Move no more than 9999.00at a time as your bank must report 10k or more. You have to report 10k or more to the IRS example I had to report as I had over 10k in my bank.
What I did was I borrowed from a bank here. Then paid on the loan but kept the payments under 10k. Example is sell your place there for 50k. Send 9 k a week to pay on the loan. This way you avoid both the IRS rules


----------



## Rogdas (Apr 9, 2015)

c_acton98 has a good point but if you build who is going to oversee the work? if it is a family member you will be able to send to there bank account a little at a time during the construction. but you better have good trust with them. when we built are house my wife's sister was in charge and my wife put the fear of god to her lol... and a lot of skyping..


----------



## lefties43332 (Oct 21, 2012)

Rogdas said:


> c_acton98 has a good point but if you build who is going to oversee the work? if it is a family member you will be able to send to there bank account a little at a time during the construction. but you better have good trust with them. when we built are house my wife's sister was in charge and my wife put the fear of god to her lol... and a lot of skyping..


Fear of god means little to them when money is involved(most)


----------



## GaryFromIL (Mar 24, 2015)

c_acton98 said:


> Move no more than 9999.00at a time as your bank must report 10k or more. You have to report 10k or more to the IRS example I had to report as I had over 10k in my bank.
> What I did was I borrowed from a bank here. Then paid on the loan but kept the payments under 10k. Example is sell your place there for 50k. Send 9 k a week to pay on the loan. This way you avoid both the IRS rules


I don't really want to avoid the IRS rules because I have heard of examples where people did this sort of thing and the IRS charged them with trying to evade the reporting rules and took their money anyway. 
I have nothing to hide and I plan on paying all due taxes on all my money. I was wanting to know what the procedure for paying for a house in full with money gained from the sale of my house here in America. 
Does reporting the money incur additional taxes or is it just another intrusive form that must be filled out?


----------



## Rogdas (Apr 9, 2015)

lefties43332 said:


> Fear of god means little to them when money is involved(most)

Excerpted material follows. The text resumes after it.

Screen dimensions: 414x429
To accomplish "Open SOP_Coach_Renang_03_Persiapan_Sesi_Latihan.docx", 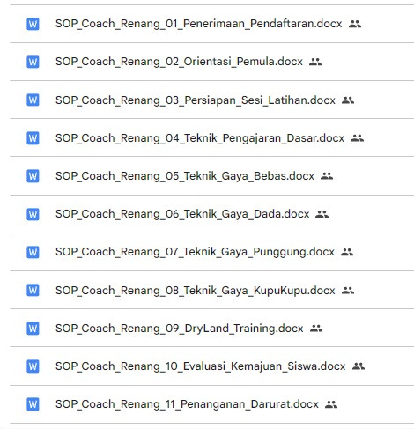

lefties I have to agree this is true when dealing with most. but I would hope family would be willing to do things right especially if it is going to benefit them also. 
as far as my dealings with my wife and her family after being married 30 years and being there many of times to know my wife's family I new we where in good hands with my wife's sister handeling the construction of the house.


----------



## UltraFJ40 (May 20, 2014)

My wife's sister is just now finishing up the renovation on another of my wife's houses. She is very frugal. In fact she always has shown the ability to manage money with the best of them. She is boots on the ground for my wife and pays for the material and labor as they are needed.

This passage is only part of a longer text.